SAN FRANCISCO — Major websites were inaccessible to people across wide swaths of the United States on Friday after a company that manages crucial parts of the internet’s infrastructure said it was under attack.
Users reported sporadic problems reaching several websites, including Twitter, Netflix, Spotify, Airbnb, Reddit, Etsy, SoundCloud and The New York Times.
Dyn, whose servers monitor and reroute internet traffic, said it began experiencing what security experts called a distributed denial-of-service attack just after 7 a.m. Reports that many sites were inaccessible started on the East Coast, but spread westward as the day wore on.
A spokeswoman said the Federal Bureau of Investigation and the Department of Homeland Security were looking into the incident and all potential causes, including criminal activity and a nation-state attack.
Kyle York, Dyn’s chief strategist, said his company and others that host the core parts of the internet’s infrastructure were targets for a growing number of more powerful DDoS attacks.
“The number and types of attacks, the duration of attacks and the complexity of these attacks are all on the rise,” Mr. York said.

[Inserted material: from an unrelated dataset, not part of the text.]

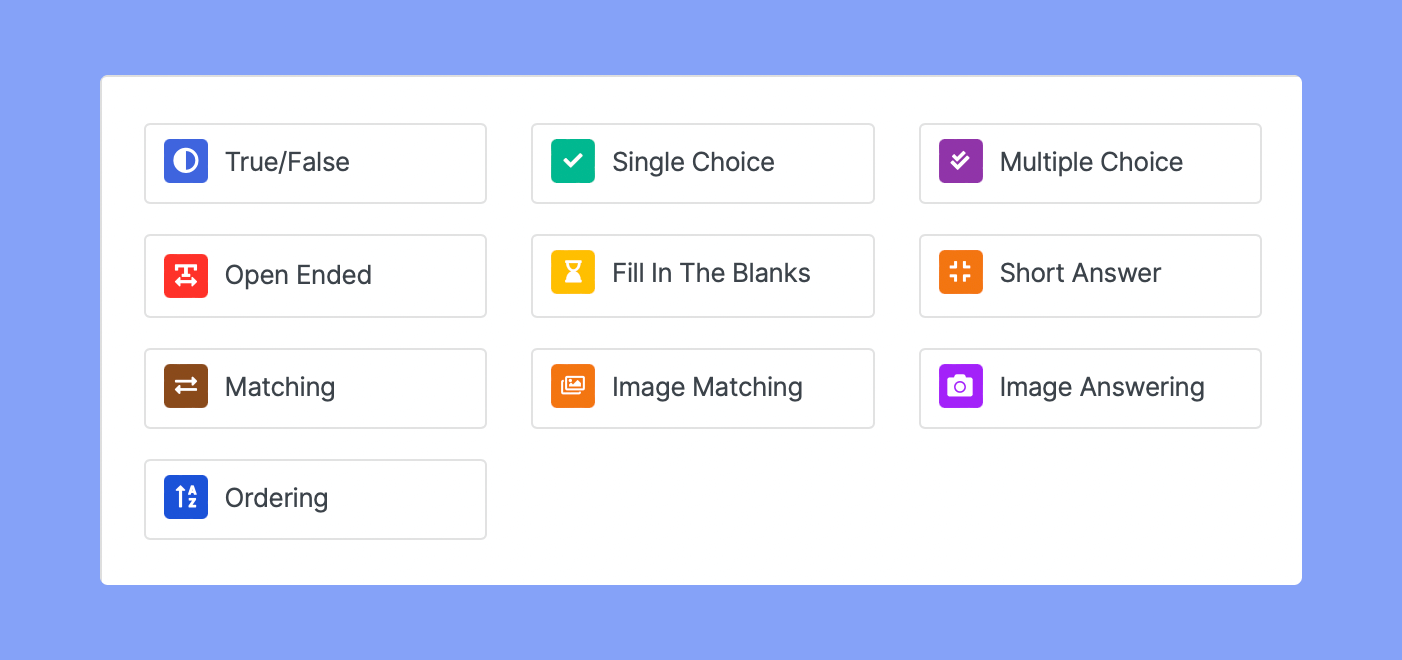Click the yellow hourglass Fill In Blanks icon
The width and height of the screenshot is (1402, 660).
(x=573, y=273)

And in a troubling development, the attack appears to have relied on hundreds of thousands of internet-connected devices like cameras and home routers that have been infected — without their owners’ knowledge — with software that allows hackers to command them to flood a target with overwhelming traffic.

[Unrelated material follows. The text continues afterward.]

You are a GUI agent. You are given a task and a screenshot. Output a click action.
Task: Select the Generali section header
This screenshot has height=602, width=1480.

Security researchers have long warned that the increasing number of devices being hooked up to the internet, the so-called Internet of Things, would present an enormous security issue. And the assault on Friday, security researchers say, is only a glimpse of how those devices can be used for online attacks.
Dyn, based in Manchester, N.H., said it had fended off the assault by 9:30 a.m. But by 11:52 a.m., Dyn said it was again under attack. After fending off the second wave of attacks, Dyn said at 5 p.m. that it was again facing a flood of traffic.